| What to produce |
Return the lines verbatim from the line with "This screenshot has width=785, height=1120." to the line with "Click the cart's".

| Dataset content |
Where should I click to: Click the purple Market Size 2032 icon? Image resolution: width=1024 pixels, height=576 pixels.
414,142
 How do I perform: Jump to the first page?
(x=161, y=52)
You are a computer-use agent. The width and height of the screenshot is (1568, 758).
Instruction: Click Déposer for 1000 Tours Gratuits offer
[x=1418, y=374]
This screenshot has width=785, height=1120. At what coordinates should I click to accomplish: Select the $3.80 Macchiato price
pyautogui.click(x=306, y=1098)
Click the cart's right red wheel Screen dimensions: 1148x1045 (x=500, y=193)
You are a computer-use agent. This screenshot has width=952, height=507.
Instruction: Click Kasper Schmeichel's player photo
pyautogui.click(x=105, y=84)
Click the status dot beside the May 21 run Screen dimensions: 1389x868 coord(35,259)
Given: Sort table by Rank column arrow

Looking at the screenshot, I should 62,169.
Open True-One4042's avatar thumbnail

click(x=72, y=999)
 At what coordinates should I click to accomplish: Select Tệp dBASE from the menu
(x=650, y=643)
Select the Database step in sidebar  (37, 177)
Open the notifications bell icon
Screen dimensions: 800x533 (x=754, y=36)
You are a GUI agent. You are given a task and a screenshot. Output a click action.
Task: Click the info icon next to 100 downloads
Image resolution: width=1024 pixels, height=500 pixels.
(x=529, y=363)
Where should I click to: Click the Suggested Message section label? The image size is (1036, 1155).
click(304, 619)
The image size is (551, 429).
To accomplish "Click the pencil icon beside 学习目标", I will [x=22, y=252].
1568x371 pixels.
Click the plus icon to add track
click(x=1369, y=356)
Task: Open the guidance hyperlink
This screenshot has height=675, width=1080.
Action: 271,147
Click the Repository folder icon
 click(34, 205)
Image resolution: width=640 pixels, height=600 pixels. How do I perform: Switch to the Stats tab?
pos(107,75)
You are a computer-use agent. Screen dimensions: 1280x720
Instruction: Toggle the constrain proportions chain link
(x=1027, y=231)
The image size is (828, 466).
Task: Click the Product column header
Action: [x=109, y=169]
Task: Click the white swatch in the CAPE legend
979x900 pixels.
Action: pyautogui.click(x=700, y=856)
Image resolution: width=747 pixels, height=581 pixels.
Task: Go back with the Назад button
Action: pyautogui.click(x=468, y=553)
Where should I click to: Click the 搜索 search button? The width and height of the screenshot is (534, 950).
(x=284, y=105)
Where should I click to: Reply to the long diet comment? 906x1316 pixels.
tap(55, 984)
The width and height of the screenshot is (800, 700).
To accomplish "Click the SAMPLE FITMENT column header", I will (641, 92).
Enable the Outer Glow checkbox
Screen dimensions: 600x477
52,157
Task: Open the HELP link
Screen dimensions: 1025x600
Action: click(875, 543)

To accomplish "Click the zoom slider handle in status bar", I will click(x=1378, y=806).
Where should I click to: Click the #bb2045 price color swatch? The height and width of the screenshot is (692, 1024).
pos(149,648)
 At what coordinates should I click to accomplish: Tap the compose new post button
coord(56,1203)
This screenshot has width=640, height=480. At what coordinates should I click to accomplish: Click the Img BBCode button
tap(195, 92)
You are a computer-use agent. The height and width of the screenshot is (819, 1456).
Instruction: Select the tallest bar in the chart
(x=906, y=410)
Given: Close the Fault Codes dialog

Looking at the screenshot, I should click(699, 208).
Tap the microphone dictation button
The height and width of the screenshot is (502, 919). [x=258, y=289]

| Solution for this task |
This screenshot has width=785, height=1120. At what coordinates should I click to accomplish: Select the $3.80 Macchiato price
pyautogui.click(x=306, y=1098)
Click the cart's right red wheel Screen dimensions: 1148x1045 (x=500, y=193)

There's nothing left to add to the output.